_Trecho selecionado_:
———
Por João Batista Damasceno –
Rachadinha não é crime. Dispõe a Constituição da República que não há crime sem lei que antes o defina, nem pena sem prévia cominação legal. Portanto, crime é o que a lei conceitua como tal e não há no ordenamento jurídico brasileiro qualquer definição de “rachadinha” como fato criminoso.
Mas parlamentar que embolse a remuneração dos assessores lotados em seu gabinete, que crime comete? Depende da conduta havida. Vamos analisar?
O crime pode ser de peculato que consiste em apropriar-se de dinheiro, valor ou qualquer outro bem móvel, público ou particular, de que tem a posse em razão do cargo, ou desviá-lo, em proveito próprio ou alheio. Se a nomeação do funcionário para assessoria não se destina à constituição de efetiva assessoria, mas meio de apropriação do dinheiro público que seria a sua remuneração é peculato. A nomeação é apenas meio para a apropriação do dinheiro público.
———
_Dados apresentados_:
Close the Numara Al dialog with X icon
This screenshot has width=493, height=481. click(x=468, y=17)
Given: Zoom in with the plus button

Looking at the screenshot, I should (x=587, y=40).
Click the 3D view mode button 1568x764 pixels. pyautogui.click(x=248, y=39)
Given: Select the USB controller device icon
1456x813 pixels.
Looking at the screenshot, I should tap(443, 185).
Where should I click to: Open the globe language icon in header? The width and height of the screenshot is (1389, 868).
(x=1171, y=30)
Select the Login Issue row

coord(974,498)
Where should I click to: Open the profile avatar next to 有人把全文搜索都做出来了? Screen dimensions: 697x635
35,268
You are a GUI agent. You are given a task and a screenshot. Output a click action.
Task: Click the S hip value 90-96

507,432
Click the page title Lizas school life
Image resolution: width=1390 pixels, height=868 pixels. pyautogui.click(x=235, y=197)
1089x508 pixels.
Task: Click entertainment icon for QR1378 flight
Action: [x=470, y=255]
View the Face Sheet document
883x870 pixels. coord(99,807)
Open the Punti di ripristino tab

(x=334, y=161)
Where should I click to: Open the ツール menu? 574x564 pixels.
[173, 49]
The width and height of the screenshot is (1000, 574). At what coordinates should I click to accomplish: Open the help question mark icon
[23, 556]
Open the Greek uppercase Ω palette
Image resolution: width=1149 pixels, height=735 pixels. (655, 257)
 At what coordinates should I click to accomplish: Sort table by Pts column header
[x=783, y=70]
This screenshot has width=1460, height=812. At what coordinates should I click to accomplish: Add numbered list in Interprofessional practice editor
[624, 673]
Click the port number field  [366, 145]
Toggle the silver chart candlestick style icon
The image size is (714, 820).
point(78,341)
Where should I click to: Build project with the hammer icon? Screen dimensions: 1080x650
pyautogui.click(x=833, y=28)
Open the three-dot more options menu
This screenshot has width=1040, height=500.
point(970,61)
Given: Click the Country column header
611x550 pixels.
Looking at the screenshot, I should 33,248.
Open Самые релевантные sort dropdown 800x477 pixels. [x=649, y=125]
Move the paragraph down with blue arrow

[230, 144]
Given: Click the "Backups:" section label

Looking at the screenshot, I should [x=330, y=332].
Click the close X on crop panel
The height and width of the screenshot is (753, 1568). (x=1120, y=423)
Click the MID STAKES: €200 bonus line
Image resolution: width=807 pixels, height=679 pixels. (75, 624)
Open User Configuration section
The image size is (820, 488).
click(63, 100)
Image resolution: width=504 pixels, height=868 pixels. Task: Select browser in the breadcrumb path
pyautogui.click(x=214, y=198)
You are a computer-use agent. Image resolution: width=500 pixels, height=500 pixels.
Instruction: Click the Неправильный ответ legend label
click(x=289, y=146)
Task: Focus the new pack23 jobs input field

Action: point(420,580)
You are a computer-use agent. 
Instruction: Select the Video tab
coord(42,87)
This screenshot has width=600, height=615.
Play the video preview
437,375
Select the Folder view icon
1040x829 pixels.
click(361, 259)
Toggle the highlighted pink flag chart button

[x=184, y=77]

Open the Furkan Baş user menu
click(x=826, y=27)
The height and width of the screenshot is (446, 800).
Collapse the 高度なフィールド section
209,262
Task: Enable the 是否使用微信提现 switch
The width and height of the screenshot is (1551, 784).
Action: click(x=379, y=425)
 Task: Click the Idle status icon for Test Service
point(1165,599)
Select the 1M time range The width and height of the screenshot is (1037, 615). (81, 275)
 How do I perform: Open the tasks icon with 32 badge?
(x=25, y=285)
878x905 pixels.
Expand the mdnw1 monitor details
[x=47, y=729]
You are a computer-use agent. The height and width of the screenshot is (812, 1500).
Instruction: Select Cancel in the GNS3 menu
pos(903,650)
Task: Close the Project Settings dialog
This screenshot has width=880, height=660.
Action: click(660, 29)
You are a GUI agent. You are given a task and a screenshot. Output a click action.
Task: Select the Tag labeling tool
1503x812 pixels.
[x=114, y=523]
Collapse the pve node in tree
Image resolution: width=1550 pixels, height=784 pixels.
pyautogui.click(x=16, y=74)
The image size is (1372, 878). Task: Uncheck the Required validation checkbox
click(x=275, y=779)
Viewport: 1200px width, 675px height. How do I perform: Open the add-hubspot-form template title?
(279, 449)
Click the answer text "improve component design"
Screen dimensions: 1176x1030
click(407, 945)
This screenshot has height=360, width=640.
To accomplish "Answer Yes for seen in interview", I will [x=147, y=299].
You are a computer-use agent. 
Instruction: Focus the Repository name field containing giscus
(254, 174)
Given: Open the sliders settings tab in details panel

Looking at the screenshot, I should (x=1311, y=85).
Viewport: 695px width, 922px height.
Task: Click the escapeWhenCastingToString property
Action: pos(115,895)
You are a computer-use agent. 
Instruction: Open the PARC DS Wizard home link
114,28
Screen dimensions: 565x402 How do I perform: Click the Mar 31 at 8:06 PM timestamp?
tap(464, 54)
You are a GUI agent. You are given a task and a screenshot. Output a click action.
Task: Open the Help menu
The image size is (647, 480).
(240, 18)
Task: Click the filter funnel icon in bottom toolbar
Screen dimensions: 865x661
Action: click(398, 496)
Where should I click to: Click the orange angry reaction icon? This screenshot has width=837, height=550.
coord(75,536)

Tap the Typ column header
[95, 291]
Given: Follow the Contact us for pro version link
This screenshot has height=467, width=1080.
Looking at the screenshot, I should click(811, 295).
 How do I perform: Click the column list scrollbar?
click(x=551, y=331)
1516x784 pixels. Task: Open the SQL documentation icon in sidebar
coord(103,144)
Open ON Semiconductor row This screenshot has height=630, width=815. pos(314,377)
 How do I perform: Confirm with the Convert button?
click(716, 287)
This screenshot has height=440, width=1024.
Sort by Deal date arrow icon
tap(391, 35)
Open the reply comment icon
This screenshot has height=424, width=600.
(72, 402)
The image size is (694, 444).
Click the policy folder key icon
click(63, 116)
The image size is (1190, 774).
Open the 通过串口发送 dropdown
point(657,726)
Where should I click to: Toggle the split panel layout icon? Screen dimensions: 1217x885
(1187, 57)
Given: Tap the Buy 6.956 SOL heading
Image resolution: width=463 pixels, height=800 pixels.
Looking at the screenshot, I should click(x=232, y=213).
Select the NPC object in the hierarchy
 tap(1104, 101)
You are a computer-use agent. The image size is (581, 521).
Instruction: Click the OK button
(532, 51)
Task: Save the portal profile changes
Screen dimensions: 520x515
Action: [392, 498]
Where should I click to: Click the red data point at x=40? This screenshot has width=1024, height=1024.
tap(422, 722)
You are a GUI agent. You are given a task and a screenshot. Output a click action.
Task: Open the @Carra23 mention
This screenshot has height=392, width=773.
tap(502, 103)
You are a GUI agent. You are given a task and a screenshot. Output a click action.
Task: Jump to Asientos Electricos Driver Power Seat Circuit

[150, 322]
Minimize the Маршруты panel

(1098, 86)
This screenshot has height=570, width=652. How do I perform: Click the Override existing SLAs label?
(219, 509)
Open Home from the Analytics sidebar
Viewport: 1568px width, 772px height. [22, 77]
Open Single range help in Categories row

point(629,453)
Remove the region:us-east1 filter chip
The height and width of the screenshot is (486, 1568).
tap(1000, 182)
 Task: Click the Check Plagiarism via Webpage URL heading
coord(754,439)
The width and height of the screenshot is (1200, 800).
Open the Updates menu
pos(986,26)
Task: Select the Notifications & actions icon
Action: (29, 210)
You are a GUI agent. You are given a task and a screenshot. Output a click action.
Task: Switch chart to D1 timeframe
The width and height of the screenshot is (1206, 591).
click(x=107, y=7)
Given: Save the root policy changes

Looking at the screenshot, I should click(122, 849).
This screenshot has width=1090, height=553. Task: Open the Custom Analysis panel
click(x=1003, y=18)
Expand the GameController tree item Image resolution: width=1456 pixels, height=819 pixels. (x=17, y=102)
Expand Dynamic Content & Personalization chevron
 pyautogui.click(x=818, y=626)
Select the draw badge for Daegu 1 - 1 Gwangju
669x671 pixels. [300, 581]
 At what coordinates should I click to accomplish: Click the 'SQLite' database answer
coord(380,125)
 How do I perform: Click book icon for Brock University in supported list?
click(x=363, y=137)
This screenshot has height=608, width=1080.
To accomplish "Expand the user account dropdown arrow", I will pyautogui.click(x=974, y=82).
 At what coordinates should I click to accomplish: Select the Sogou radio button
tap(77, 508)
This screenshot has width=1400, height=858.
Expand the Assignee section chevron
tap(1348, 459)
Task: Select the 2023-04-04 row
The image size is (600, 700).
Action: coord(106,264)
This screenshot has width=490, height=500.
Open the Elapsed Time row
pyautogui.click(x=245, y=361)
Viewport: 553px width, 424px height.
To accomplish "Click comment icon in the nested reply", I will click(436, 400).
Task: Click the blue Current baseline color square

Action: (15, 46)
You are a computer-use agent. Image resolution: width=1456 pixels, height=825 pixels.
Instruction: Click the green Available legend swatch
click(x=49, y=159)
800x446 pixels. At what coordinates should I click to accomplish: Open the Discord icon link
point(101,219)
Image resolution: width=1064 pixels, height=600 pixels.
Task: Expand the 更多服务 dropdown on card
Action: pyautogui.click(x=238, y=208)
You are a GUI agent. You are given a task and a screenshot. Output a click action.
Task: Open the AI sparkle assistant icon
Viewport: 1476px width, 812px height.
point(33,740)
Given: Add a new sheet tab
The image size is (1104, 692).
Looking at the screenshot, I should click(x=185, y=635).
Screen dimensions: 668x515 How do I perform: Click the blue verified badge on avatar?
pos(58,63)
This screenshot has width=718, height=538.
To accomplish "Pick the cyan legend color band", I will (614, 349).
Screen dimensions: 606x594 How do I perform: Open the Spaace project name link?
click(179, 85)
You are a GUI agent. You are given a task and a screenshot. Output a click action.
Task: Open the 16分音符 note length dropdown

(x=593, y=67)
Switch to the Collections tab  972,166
———
_Tarefas e exercícios_:
1. Copie sem alterações, do texto sobre a rachadinha, o trecho que se inicia com as palavras que contêm "Mas parlamentar que" e termina em "do dinheiro público.".
2. No texto sobre a rachadinha, o que a Constituição da República dispõe sobre crime e pena?

_Respostas_:
1.
Mas parlamentar que embolse a remuneração dos assessores lotados em seu gabinete, que crime comete? Depende da conduta havida. Vamos analisar?
O crime pode ser de peculato que consiste em apropriar-se de dinheiro, valor ou qualquer outro bem móvel, público ou particular, de que tem a posse em razão do cargo, ou desviá-lo, em proveito próprio ou alheio. Se a nomeação do funcionário para assessoria não se destina à constituição de efetiva assessoria, mas meio de apropriação do dinheiro público que seria a sua remuneração é peculato. A nomeação é apenas meio para a apropriação do dinheiro público.

2. Dispõe que não há crime sem lei que antes o defina, nem pena sem prévia cominação legal.